# Start of Extract provided
Pick a place to store your custom code

  • Base it under maintenance/ so you can call php maintenance/your‑script.php without extra cd gymnastics.
  • Make sure the file is world‑readable but not writable by the web server – a simple chmod 644 does the trick.
  • If you need secret credentials (API keys, DB passwords) keep them in LocalSettings.php and have your script require_once "$IP/LocalSettings.php"; – that way you don’t duplicate secrets.

Typical tasks that deserve a schedule

Below is a grab‑bag of the most common housekeeping chores. Not all wikis need every single one; think of it as a menu you can mix‑and‑match.

1. Run the job queue

The backbone of MediaWiki. A ten‑minute cadence keeps things snappy.

# */10 * * * * php /var/www/wiki/maintenance/runJobs.php --quiet --maxjobs=200 --maxtime=300 --memory-limit=128M

2. Update special pages & indexes

If you’ve enabled $wgMiserMode, MediaWiki won’t automatically refresh special pages. A daily run at low‑traffic hours is enough.

# 45 7 * * * php /var/www/wiki/maintenance/updateSpecialPages.php --quiet

3. Semantic MediaWiki (SMW) rebuilds

SMW ships with a handful of scripts. The most resource‑hungry is rebuildData.php – you’ll want a nightly window for that.

# 15 5 * * * php /var/www/wiki/extensions/SemanticMediaWiki/maintenance/rebuildData.php --quiet --shallow-update

Other SMW scripts you might schedule:

  • disposeOutdatedEntities.php – prunes stale annotations.
  • rebuildPropertyStatistics.php – refreshes view‑counts for property usage.
  • rebuildConceptCache.php – keeps concept queries fast.

4. Database dumps and backups

Even if you have a nightly snapshot at the infrastructure level, a plain‑text XML dump is handy for migrations.

# 30 2 * * * php /var/www/wiki/maintenance/dumpBackup.php --full --output=/backups/wiki-$(date +\%F).xml

5. Purge stale caches

If you run memcached or Redis behind the scene, a weekly flush can prevent memory bloat caused by lingering keys.

# 0 4 * * 0 php /var/www/wiki/maintenance/purgeCache.php --quiet

Crafting a robust cron entry

At first glance a crontab line looks like a cryptic puzzle. A quick cheat‑sheet can save you endless head‑scratching:

FieldAllowed valuesCommon shorthand
Minute0‑59* (every minute), */10 (every 10 minutes)
Hour0‑23*, 2‑4 (2 am to 4 am)
Day of month1‑31*
Month1‑12*
Day of week0‑6 (Sun‑Sat)0 (Sunday), 1‑5 (weekdays)

When you edit the crontab (crontab -e), prepend a comment line to remind yourself what the job does. Comments are ignored by cron but priceless for future you.
# End of Extract provided
# Start of Entries shown
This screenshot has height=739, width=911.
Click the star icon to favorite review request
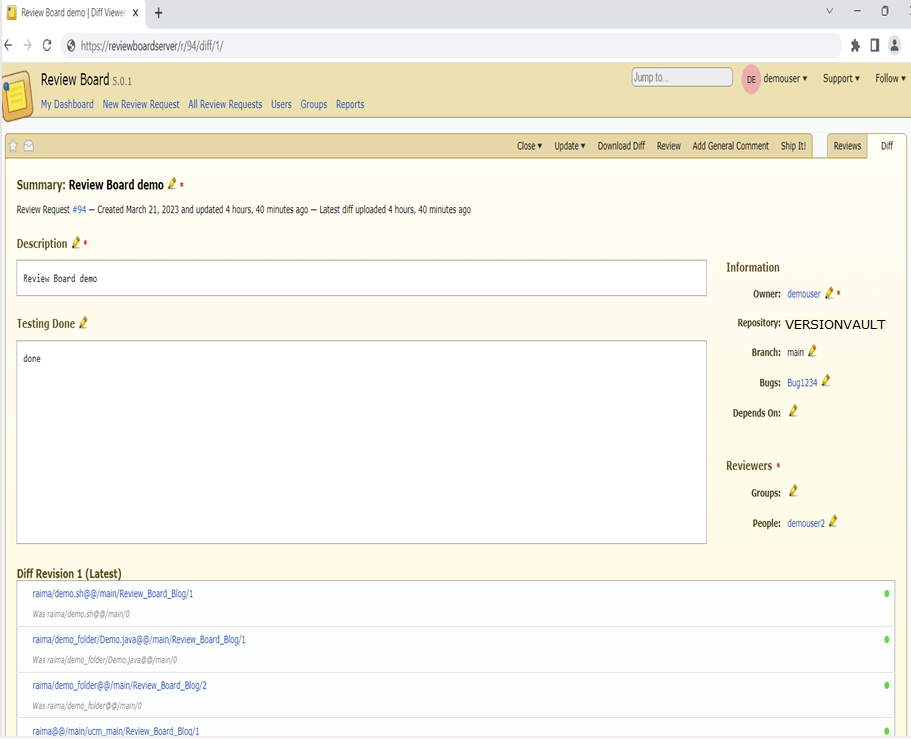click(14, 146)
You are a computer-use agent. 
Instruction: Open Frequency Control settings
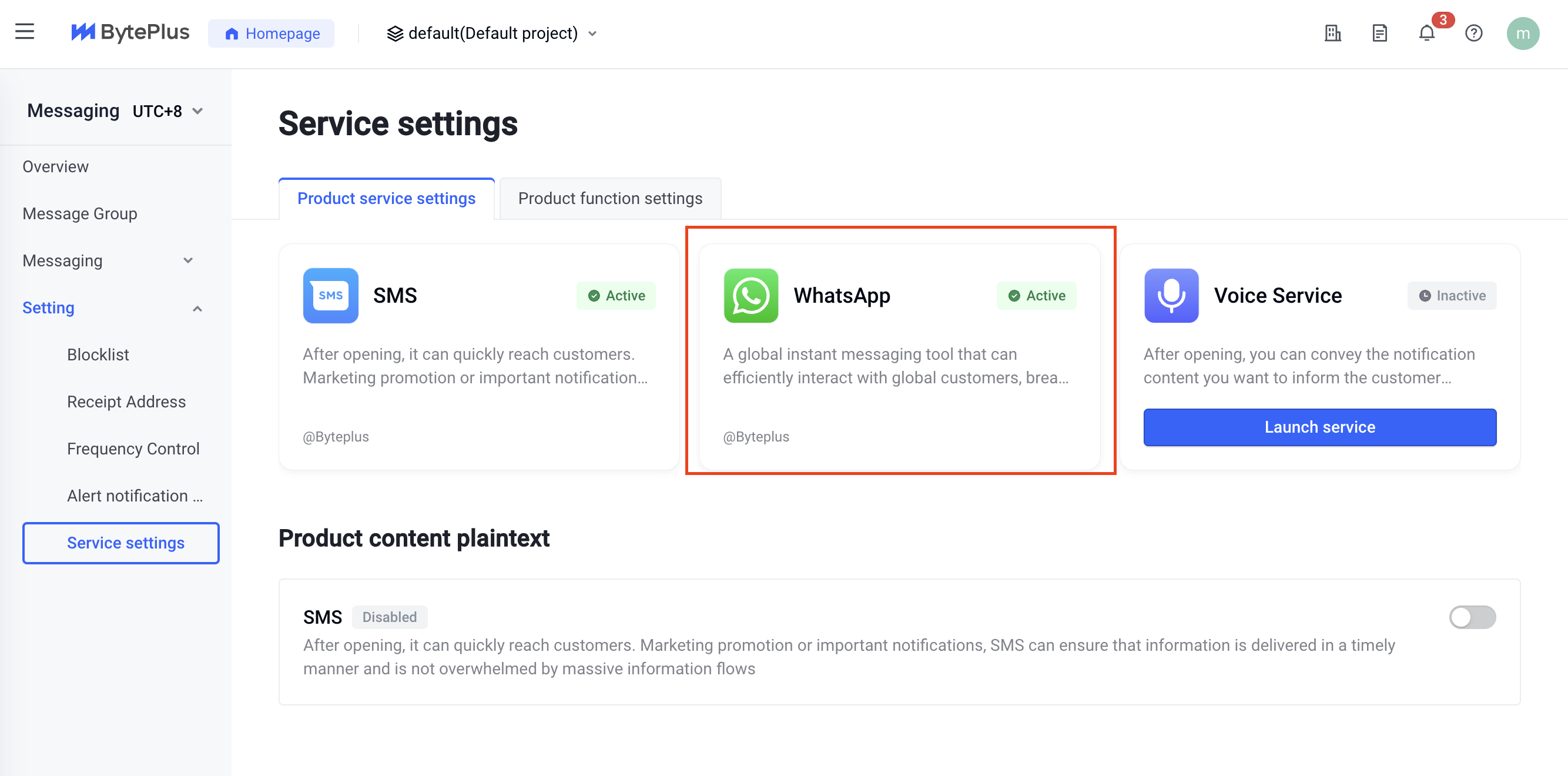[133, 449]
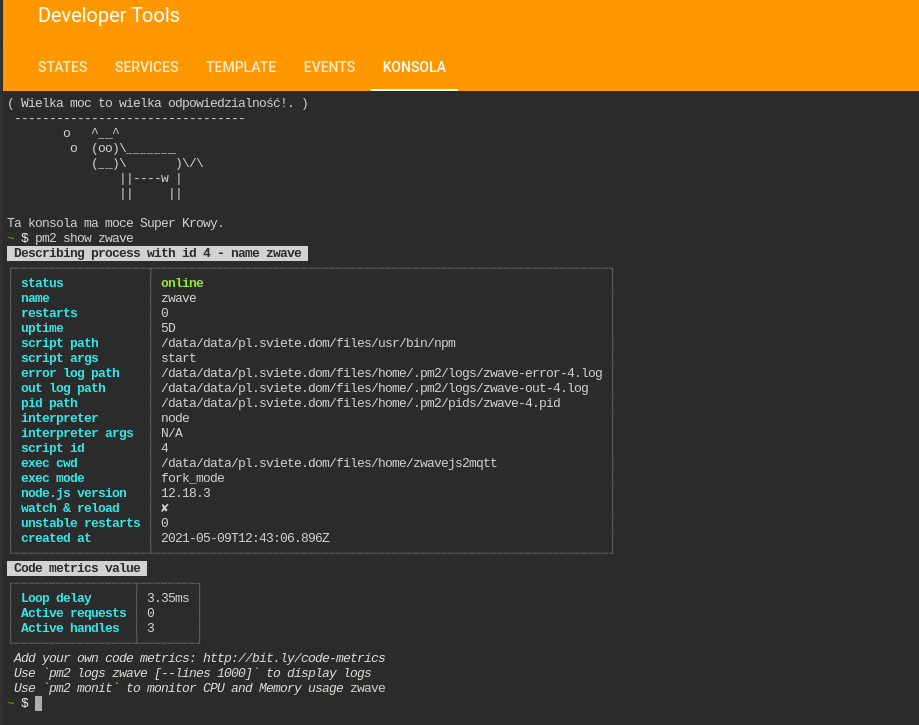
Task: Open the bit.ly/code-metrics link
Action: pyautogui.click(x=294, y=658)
# End of Entries shown
**Task requirements:**
#1 Output the stretch of the MediaWiki cron guide from "# 45 7 * * * php" through "window for that.", copied word for word.
#2 Return the stretch of the listing from the line that contains "You are a computer-use agent." through the end of the listing, reproduced verbatim and with the pictures left out.

**Answers to the problems:**
#1
# 45 7 * * * php /var/www/wiki/maintenance/updateSpecialPages.php --quiet

3. Semantic MediaWiki (SMW) rebuilds

SMW ships with a handful of scripts. The most resource‑hungry is rebuildData.php – you’ll want a nightly window for that.

#2
You are a computer-use agent. 
Instruction: Open Frequency Control settings
[133, 449]
Task: Open the bit.ly/code-metrics link
Action: pyautogui.click(x=294, y=658)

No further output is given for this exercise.